WORK REQUIRED - Going through the entries below, copy out each line that contains "Terms".

EXCERPTED DATA -
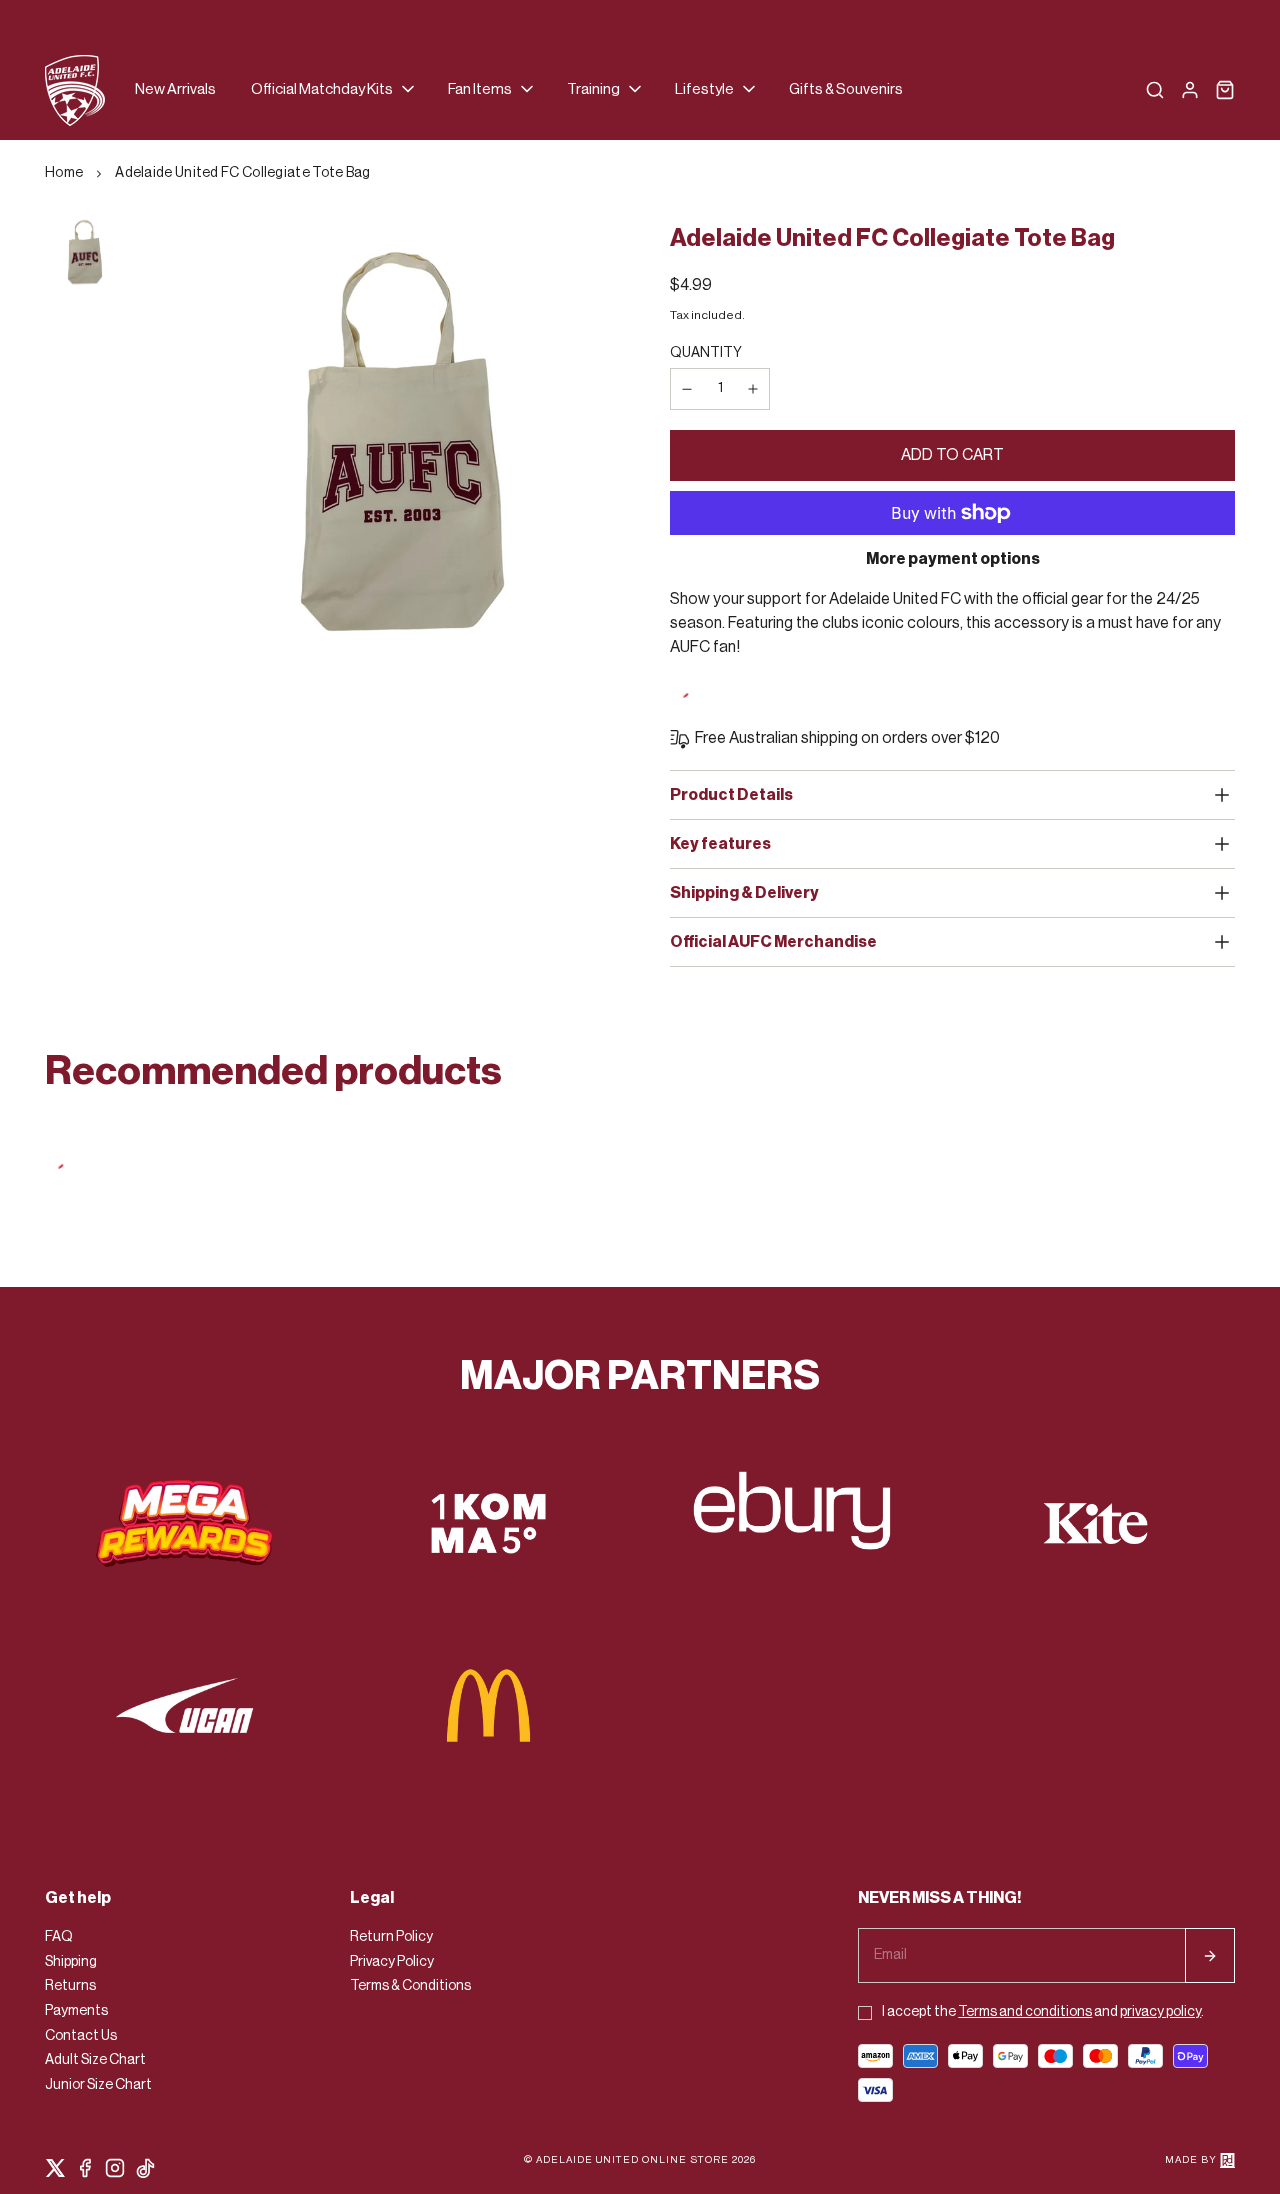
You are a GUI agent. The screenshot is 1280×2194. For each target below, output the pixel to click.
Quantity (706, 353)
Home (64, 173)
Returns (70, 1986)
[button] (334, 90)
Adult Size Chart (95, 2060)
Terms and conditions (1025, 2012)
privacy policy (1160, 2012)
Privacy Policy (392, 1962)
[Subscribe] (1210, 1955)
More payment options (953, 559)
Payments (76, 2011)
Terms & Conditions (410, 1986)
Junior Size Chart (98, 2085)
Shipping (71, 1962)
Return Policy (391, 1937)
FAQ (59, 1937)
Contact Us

SOLUTION BELOW -
Terms and conditions (1025, 2012)
Terms & Conditions (410, 1986)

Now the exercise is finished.